CORPORATIONS NOT FOR PECUNIARY PROFIT.

342. Incorporation. Societies and associations where pecuniary profit is not their object may be incorporated as hereinafter provided. [C. L. 2288*: '96, p. 307*.

343. Id. Articles. The associates shall meet for organization, and the chairman or secretary of the meeting shall make an affidavit substantially in the following form:

STATE OF UTAH,

COUNTY OF

I do solemnly swear (or affirm) that at a meeting of the members of (insert the name of the church or society as known before incorporation) residing in (insert the jurisdictional limits of the proposed corporation) held at in the county of -, state of Utah, upon notice to the incorporators by (insert a precise statement of the notice given, which in all cases shall be for not less than fifteen days, and in case of societies not previously existing shall be personal to each incorporator, and in case of societies already existing shall be by notice stating the time, place, and object of said meeting, published in some newspaper having a general circulation within the proposed jurisdiction of the corporation, and by notices posted upon the door of each of the usual places of meeting, if any, of the society) it was decided by a majority vote of the members present at said meeting to incorporate said society within said limits into a corporation, with such rights and obligations as may be prescribed by law, to be known as ; to exist for years from the date of incorporation; for the purpose of (insert object); with principal office at ; with a board of trustees, (vestrymen, wardens. directors, or such other officers as may be decided upon, not less than three nor more than twenty-five in number), consisting of members, of whom shall form a quorum, to be elected (annually or otherwise as may be determined. with time and place of election), in the following manner: and to qualify by each giving bonds to the corporation, to be filed with the secretary thereof, in the sum of dollars; and (insert the name of the officers for the first term, the method of adopting and amending by-laws, and of receiving and removing members, with such additional clauses conformable to law as the incorporators may deem necessary or desirable).

this

Subscribed and sworn to before me,

(Signature of affiant).

day of -, 18. [C. L. § 2289*; '96, p. 307*.

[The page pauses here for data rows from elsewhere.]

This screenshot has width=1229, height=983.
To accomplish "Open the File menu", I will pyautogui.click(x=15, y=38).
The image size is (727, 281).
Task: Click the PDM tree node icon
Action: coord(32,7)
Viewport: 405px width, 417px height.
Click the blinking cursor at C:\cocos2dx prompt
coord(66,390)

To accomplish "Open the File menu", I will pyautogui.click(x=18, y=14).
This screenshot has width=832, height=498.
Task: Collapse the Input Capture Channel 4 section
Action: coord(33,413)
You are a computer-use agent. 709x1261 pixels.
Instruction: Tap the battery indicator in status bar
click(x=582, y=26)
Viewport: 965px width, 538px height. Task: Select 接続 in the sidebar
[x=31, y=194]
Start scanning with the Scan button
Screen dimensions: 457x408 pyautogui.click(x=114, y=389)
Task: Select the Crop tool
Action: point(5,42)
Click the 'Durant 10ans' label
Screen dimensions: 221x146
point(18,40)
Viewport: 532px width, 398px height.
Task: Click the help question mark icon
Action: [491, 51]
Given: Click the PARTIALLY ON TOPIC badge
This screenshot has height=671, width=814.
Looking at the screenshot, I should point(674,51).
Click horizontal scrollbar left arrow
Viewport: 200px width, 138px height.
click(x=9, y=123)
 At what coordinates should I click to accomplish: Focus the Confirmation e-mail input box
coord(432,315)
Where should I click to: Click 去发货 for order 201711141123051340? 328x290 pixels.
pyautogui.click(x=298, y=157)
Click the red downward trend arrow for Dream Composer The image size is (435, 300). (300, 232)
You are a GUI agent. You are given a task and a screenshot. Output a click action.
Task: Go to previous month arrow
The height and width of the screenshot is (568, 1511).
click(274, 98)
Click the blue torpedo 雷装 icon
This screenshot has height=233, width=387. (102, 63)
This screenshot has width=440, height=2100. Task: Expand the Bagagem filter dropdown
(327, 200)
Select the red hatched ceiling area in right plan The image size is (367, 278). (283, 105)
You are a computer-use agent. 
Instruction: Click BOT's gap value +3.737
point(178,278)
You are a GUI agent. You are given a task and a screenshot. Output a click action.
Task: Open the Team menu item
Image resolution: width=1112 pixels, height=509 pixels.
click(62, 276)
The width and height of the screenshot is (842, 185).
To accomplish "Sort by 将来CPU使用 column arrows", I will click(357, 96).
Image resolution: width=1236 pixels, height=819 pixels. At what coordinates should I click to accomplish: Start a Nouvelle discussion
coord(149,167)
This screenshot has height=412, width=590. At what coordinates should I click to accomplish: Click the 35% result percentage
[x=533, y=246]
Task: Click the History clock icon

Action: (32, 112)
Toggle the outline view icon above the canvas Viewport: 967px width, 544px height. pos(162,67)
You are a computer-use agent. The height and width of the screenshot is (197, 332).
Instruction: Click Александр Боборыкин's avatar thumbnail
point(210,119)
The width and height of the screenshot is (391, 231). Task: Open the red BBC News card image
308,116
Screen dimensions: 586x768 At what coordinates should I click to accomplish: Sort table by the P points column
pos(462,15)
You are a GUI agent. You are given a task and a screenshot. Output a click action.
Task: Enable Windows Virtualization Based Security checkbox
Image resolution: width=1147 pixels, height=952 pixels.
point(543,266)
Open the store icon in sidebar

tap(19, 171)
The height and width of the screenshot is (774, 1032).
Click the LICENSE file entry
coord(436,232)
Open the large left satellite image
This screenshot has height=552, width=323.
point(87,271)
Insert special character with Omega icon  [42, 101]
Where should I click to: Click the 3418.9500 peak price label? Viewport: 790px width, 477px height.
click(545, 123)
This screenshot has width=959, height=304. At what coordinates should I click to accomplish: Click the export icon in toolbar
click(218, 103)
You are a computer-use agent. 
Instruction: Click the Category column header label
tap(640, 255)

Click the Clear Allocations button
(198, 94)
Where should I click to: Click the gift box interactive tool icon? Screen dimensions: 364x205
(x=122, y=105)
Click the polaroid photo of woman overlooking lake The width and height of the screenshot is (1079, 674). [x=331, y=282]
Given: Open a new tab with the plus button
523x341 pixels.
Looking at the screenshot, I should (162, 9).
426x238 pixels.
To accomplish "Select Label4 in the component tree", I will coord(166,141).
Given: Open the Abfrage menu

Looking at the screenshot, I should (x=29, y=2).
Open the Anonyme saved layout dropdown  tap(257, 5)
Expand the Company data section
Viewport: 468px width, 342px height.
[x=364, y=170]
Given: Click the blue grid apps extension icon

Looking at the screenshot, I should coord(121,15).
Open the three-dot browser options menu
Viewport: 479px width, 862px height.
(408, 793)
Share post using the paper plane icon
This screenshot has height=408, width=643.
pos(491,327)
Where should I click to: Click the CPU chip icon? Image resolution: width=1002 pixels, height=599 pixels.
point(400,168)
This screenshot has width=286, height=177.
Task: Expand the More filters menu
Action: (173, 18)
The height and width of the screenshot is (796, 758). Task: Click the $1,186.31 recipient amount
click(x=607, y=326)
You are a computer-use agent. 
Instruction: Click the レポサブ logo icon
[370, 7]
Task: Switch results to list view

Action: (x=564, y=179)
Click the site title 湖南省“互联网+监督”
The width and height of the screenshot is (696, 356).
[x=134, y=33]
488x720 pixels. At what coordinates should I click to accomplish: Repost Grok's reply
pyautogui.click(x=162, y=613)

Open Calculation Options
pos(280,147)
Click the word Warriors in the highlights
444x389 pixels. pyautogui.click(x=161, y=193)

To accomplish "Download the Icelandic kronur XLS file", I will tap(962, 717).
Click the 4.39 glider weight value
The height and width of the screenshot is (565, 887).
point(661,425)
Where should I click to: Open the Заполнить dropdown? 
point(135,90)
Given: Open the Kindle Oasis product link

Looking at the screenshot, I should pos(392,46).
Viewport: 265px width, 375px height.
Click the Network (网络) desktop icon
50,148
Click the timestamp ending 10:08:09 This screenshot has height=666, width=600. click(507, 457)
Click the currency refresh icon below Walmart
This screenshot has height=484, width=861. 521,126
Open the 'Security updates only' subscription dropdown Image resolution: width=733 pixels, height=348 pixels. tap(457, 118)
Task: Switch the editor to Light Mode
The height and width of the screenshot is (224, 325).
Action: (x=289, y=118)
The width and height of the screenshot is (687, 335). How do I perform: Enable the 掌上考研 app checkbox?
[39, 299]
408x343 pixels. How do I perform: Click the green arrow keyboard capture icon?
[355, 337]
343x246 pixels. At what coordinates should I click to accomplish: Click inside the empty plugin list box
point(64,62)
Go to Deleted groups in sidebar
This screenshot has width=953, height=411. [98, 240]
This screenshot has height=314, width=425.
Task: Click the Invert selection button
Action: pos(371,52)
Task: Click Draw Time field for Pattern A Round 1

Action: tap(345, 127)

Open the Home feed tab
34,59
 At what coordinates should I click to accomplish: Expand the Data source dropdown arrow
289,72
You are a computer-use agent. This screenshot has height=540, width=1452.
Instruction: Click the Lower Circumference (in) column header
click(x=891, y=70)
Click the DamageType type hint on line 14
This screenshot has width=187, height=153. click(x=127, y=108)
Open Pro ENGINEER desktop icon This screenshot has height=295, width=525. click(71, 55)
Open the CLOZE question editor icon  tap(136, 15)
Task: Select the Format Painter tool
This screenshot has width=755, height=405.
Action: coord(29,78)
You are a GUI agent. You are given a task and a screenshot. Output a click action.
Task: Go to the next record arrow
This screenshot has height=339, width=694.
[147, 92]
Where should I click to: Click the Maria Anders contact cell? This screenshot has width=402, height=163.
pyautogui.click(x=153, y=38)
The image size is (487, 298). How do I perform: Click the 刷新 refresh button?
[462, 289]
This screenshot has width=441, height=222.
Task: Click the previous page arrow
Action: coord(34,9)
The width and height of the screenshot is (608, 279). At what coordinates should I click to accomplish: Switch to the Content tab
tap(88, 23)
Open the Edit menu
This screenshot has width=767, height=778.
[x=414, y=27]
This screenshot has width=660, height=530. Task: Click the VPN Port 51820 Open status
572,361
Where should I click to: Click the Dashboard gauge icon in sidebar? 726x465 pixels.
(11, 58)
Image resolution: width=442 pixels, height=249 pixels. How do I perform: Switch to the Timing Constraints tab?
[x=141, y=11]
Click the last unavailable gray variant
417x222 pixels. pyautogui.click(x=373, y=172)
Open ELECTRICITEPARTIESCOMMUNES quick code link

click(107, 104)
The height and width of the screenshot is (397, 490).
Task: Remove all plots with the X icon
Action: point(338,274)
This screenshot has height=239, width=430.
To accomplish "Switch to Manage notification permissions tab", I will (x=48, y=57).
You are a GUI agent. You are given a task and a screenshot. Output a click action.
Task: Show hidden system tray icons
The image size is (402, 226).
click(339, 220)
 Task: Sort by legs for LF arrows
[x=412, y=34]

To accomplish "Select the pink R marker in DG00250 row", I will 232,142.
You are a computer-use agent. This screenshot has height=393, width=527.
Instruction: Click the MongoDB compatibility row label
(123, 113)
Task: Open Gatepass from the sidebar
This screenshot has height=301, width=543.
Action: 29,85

344. Id. Certificate. Such affidavit shall constitute the articles of incorporation of such society or association, and shall be filed and recorded in the manner provided for the filing and recording of the articles of incorporation of corporations for pecuniary profit. The secretary of state shall issue a certificate that a copy of the articles of incorporation containing the required statement of facts has been filed in his office, which shall be sufficient to constitute the association a body corporate. [C. L. § 2289*; '96, p. 307*.

345. Nomination of trustees by superior body. When the body cor

porate consists of the trustees or directors of any benevolent, charitable, literary, scientific, religious, or missionary institution, which may be established in the state, and which may be under the control or supervision of any conference, synod, association, committee, or other body, or of any president, bishop, or other officer, the articles of agreement may provide that such body, if it exists under the laws of this state, or such officer, if he be a resident thereof, may nominate and appoint the trustees or directors or any part thereof, or fill any vacancy among the same.

Iowa, McClain's An. C. (1888) ? 1655*.

346. Powers of corporation. Corporations not for pecuniary profit shall have power to sue and be sued; to adopt a corporate seal, and change it at pleasure; to contract and be contracted with; and to receive and hold such property, real and personal, whether obtained by purchase, gift, or devise, as may be necessary to carry on or promote the objects of the corporation, society, or association. [C. L. § 2290*; '96, p. 307.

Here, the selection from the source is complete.